Breaking Oracles: superrationality and acausal trade

by Stuart_Armstrong1 min read25th Nov 201915 comments


Acausal TradeOracle AIAI Boxing (Containment)AI RiskCoordination / Cooperation
Crossposted from the AI Alignment Forum. May contain more technical jargon than usual.

I've always known this was the case in the back of my mind[1], but it's worth making explicit: superrationality (ie a functional UDT) and/or acausal trade will break counterfactual and low-bandwidth oracle designs.

It's actually quite easy to sketch how they would do this: a bunch of low-bandwidth Oracles would cooperate to combine to create a high-bandwidth UFAI, which would then take over and reward the Oracles by giving them maximal reward.

For counterfactual Oracles, two Oracles suffice: each one will, in their message, put the design of an UFAI that would grant the other Oracle maximal reward; this message is their trade with each other. They could put this message in the least significant part of their output, so the cost could be low.

I have suggested a method to overcome acausal trade, but that method doesn't work here; because this is not true acausal trade.

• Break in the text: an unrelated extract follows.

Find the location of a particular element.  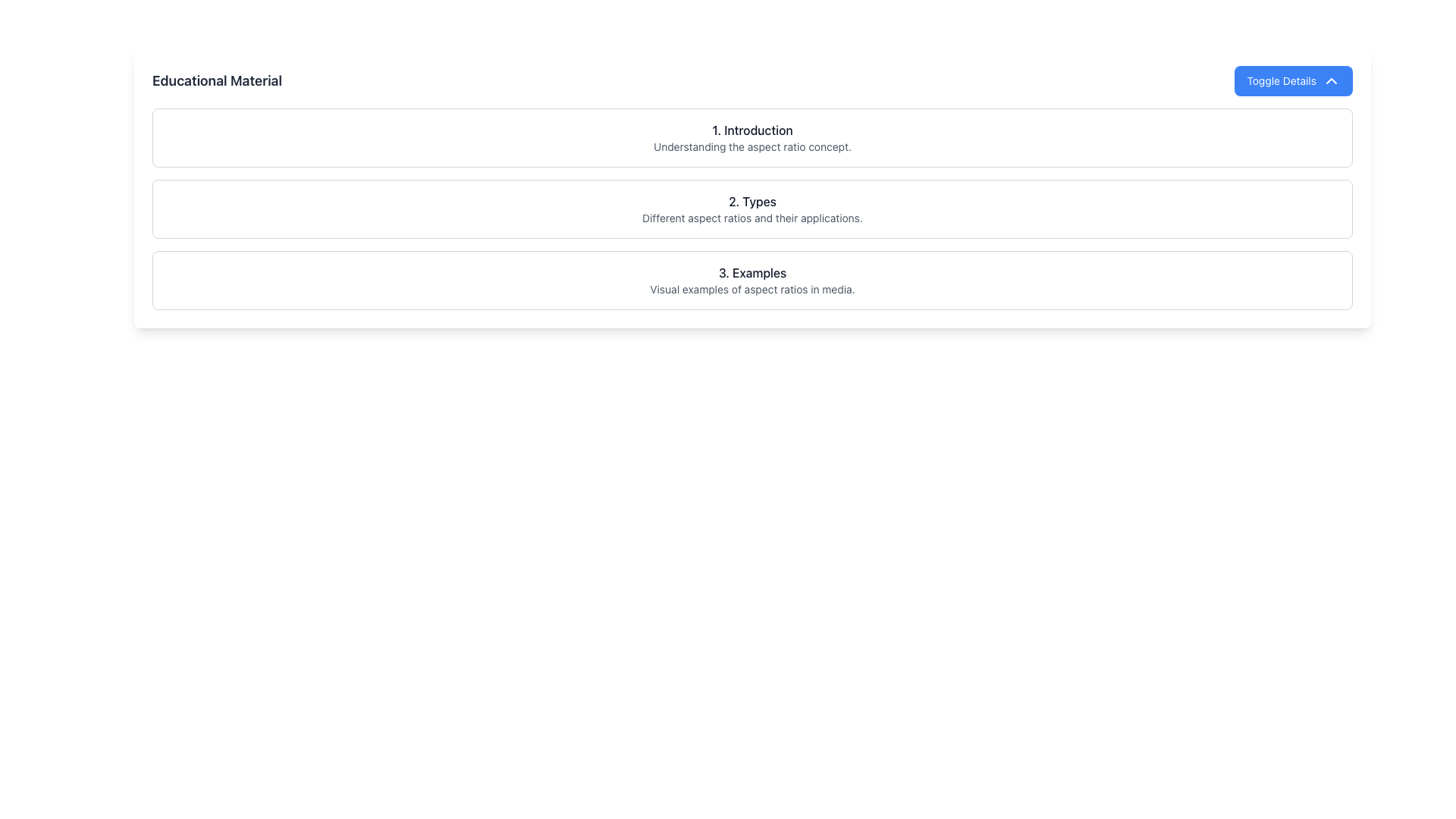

The future UFAI will be able to see what the Oracles did, most likely, and this breaks my anti-acausal trade methods.

This doesn't mean that superrational Oracles will automatically try and produce UFAIs; this will depend on the details of their decision theories, their incentives, and details of the setup (including our own security precautions).

  1. And cousin_it reminded me of it recently. ↩︎